Task objective: Retype the lines in the records below exactly, beginning with the line containing "How do I perform: Toggle" and ending after the line containing "point(601,181)".

Excerpt from a dataset
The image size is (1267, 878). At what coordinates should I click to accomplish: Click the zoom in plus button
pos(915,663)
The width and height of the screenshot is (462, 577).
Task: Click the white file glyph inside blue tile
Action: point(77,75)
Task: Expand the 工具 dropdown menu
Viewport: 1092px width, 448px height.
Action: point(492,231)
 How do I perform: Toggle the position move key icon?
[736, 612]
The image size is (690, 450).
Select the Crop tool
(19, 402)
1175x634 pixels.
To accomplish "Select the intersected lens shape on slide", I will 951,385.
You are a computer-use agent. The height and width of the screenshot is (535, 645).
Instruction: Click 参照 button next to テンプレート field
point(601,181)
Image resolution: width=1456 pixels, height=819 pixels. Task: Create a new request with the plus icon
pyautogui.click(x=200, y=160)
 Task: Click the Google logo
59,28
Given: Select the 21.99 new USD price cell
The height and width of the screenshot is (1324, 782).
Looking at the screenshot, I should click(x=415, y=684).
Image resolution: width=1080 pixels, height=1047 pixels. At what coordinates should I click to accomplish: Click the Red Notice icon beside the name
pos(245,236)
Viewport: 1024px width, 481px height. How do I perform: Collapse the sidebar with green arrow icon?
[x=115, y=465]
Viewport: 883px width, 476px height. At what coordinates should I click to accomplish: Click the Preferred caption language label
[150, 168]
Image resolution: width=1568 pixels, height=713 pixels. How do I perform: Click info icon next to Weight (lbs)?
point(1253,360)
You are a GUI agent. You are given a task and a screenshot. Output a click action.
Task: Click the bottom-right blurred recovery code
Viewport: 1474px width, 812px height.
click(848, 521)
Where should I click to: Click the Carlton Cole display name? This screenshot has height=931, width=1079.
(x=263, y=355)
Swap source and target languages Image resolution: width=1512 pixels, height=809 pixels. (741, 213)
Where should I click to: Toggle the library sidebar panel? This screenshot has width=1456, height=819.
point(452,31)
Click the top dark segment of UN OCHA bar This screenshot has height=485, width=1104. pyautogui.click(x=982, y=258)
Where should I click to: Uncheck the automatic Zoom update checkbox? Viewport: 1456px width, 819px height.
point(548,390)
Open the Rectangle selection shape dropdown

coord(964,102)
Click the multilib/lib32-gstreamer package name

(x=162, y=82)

Exercise response:
 How do I perform: Toggle the position move key icon?
[736, 612]
The image size is (690, 450).
Select the Crop tool
(19, 402)
1175x634 pixels.
To accomplish "Select the intersected lens shape on slide", I will 951,385.
You are a computer-use agent. The height and width of the screenshot is (535, 645).
Instruction: Click 参照 button next to テンプレート field
point(601,181)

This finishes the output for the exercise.